Bail
by
Fred Reed
Recently
by Fred Reed: White
Trash and the American Experience
When
a country works reasonably well when the schools teach algebra
and not governmentally mandated Appropriate Values, when the police
are scarce and courteous, when government is remote and minds its
business and works more for the benefit of the country than for
looters and special interests, then pledging to it a degree of allegiance
isn't foolish. Decades back America was such a country, imperfect
as all countries are, but good enough to cherish.
As decline
begins, and government becomes oppressive, self-righteous, and ruthless
yet incompetent, as official spying flourishes, as corruption sets
in hard, and institutions rot, it is time to disengage. Loyalty
to a country is a choice, not an obligation. In other times people
have loved family, friends, common decency, tribe, regiment, or
church instead of country. In an age of national collapse, this
is wise.
A fruitful
field of disengagement might be called domestic expatriation the
recognition that living in a country makes you a resident, not a
subscriber. It is one thing to be loyal to a government that is
loyal to you, another thing entirely to continue that loyalty when
the Brown Shirts march and the government rejects everything that
you believe in. While the phrase has become unbearably pretentious,
it is possible to regard oneself as a citizen of the world rather
than of the Reich.
Home schooling
is an admirable form of disengagement for those who cannot physically
expatriate. The primary schools once taught enough of reading and
arithmetic, and little enough of medioccritizing propaganda, as
to render them other than pernicious. Today, no. Here it is worth
reflecting, contrary to governmental insistence, that schools are
needless, at least for bright children. An intelligent child quickly
reads several years ahead of his grade level, at which point school
becomes only an obstacle. He will be savagely bored, regard his
teachers as imbeciles, and learn nothing that justifies his being
there but much that justifies being somewhere else. In the deepening
twilight, home-schooling becomes almost a responsibility, a parallel
to medieval monks copying Greek manuscripts.
Disengagement
from the system of universities, or as I should say, universities,
is also advisable. This is true, first, because if you seek cultivation,
to gain a grasp of such matters as history, literature, the arts
and the sciences, you can do it better on your own. Professors serve
little purpose other than to ensure that the student does his homework.

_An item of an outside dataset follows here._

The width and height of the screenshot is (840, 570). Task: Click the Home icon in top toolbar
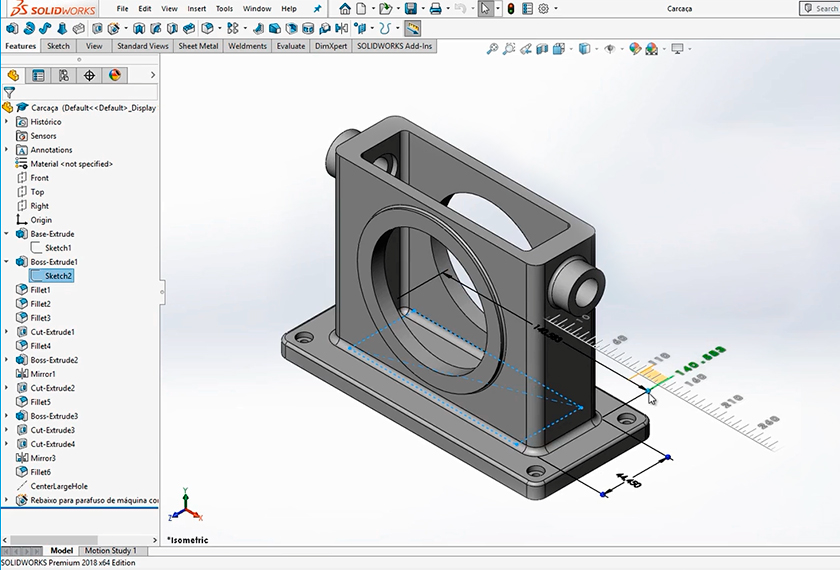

If the student wants to study, he can do it by himself, and if he
doesn't want to study, he has no business in a university.
Second, universities
these days, with exceptions I hope, are citadels of intellectual
darkness. They teach little, and chiefly serve to force the young
to borrow backbreaking sums from colluding banks. The wasted time
and phenomenal cost cannot be justified unless they provide some
remarkable recompense, and they do not.
Universities
largely prepare the student for a life of office work in some dismal
institution, trapping him in the retirement system and making him
a prisoner of the state. In a nation subsiding into the third world,
institutions cannot be counted on.
It makes more
sense to become, say, a commercial diver, or a master auto mechanic.
The training costs less than piratical fifth-rate USOs (university-shaped
objects). Both are interesting, challenging, and well-remunerated,
which cannot be said of law for most who do not go into Wall Street.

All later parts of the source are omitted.